I’ve been getting this question a lot lately from friends, “Is it a good idea to buy Bitcoin now? It looks expensive.” I’m glad they’re asking, it means they’re paying attention, and it gives me a chance to answer in a simple, grounded way that anyone can grasp.

When in doubt, I zoom out. Pull up Bitcoin’s full history and look at the long arc. Over ~18 years, the line isn’t a straight climb, far from it. It’s a series of brutal drawdowns and euphoric spikes, but across cycles, the all-time highs keep stepping higher. That’s the signal I care about. Markets breathe in and out, yet the staircase of adoption, infrastructure, and liquidity has, so far, moved upward over time.
Does that mean “up only”? No. It means I frame decisions by timeframe. Traders need precision entries and stop-losses. Long-term investors need patience and a process. My process stays boring, decide a percentage of income to allocate, buy on a schedule, and hold through noise. If price dips, the schedule keeps going. If price rips, the schedule keeps going. Consistency beats hero trades.
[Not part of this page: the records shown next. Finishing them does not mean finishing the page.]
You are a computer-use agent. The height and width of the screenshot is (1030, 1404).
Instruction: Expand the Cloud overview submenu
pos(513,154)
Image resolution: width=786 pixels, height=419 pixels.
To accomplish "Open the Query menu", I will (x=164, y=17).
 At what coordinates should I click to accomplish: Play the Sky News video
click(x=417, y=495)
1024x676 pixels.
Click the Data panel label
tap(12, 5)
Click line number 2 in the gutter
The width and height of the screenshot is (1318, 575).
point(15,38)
Some friends hear this and start small. Others still hesitate, waiting for the “perfect” entry. I get it, nobody wants to feel like the last buyer at the top. But perfection is the enemy of participation. Historically, regret tends to show up not because people bought a little “too high,” but because they didn’t start at all. A starter position, something you can emotionally hold, often beats endless analysis.
Two practical notes I share:
- Time in the market > timing the market. Use a recurring buy, let volatility work for you via average cost.
- Define your horizon upfront. If you can’t hold through a 50% drawdown, size smaller until you can.
Will everyone who ignores this later wish they’d started? Maybe. Maybe not. What I do know is that a simple, rules-based approach gives you the best odds of participating in the upside, and surviving the downside. If you’ve been on the fence, consider making your first small, scheduled buy this week, then let time and discipline do the heavy lifting.